++++ Extract to read

Saccharina dentigera

Scientific classification
- Domain: Eukaryota
- Clade: Sar
- Clade: Stramenopiles
- Division: Ochrophyta
- Class: Phaeophyceae
- Order: Laminariales
- Family: Laminariaceae
- Genus: Saccharina
- Species: S. dentigera
- Binomial name: Saccharina dentigera (Kjellman) C.E.Lane, C.Mayes, Druehl & G.W.Saunders, 2005
- Synonyms: Laminaria dentigera Kjellman, 1889;

= Saccharina dentigera =

- Genus: Saccharina
- Species: dentigera
- Authority: (Kjellman) C.E.Lane, C.Mayes, Druehl & G.W.Saunders, 2005
- Synonyms: Laminaria dentigera Kjellman, 1889

Species of Phaeophyceae

Saccharina dentigera is a species of brown algae (class Phaeophyceae), in the family Laminariaceae. It is native to shallow water in the northeastern Pacific Ocean from the Gulf of Alaska to Baja California.

==Taxonomy==
This seaweed was first described in 1889 by the Swedish botanist Frans Reinhold Kjellman as Laminaria dentigera, the type location being Bering Island, where it was said to be fairly abundant, scattered across the sublittoral zone. In a revision of the genus Laminaria by C.E.Lane, C.Mayes, Druehl and G.W.Saunders in 2005, the species was transferred to the genus Saccharina, becoming Saccharina dentigera.

++++++++

Complete the following »
(a) In the seaweed article, what was given as the type location when Kjellman first described the species?
(b) Write out the part of the seaweed article running from "Species of Phaeophyceae" down to "to Baja California.", with the wording unchanged.
The rows after this point are separate material, not part of the seaweed article.

++++ Dataset excerpts

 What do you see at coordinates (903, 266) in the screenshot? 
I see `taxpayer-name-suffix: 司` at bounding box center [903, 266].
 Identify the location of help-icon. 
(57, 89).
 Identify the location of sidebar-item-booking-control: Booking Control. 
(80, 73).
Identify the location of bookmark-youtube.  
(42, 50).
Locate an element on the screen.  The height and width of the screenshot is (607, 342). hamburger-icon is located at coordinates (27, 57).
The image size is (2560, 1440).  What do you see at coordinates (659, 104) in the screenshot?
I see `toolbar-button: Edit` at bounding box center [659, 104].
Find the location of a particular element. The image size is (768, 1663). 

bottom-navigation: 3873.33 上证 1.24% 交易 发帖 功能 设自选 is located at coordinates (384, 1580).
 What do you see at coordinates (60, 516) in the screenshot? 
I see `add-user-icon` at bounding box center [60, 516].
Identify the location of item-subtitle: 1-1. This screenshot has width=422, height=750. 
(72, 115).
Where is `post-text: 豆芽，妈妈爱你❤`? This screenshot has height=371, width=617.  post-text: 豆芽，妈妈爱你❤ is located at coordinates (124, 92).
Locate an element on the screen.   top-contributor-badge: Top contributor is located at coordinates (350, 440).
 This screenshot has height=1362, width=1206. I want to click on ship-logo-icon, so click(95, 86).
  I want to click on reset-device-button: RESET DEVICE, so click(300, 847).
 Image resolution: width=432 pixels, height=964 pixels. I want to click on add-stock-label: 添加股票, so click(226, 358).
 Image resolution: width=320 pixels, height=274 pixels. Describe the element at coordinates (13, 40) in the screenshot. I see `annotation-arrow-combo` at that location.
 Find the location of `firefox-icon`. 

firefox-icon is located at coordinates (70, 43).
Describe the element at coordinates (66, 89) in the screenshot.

++++++++

Outputs in order »
(a) Bering Island.

(b)
Species of Phaeophyceae

Saccharina dentigera is a species of brown algae (class Phaeophyceae), in the family Laminariaceae. It is native to shallow water in the northeastern Pacific Ocean from the Gulf of Alaska to Baja California.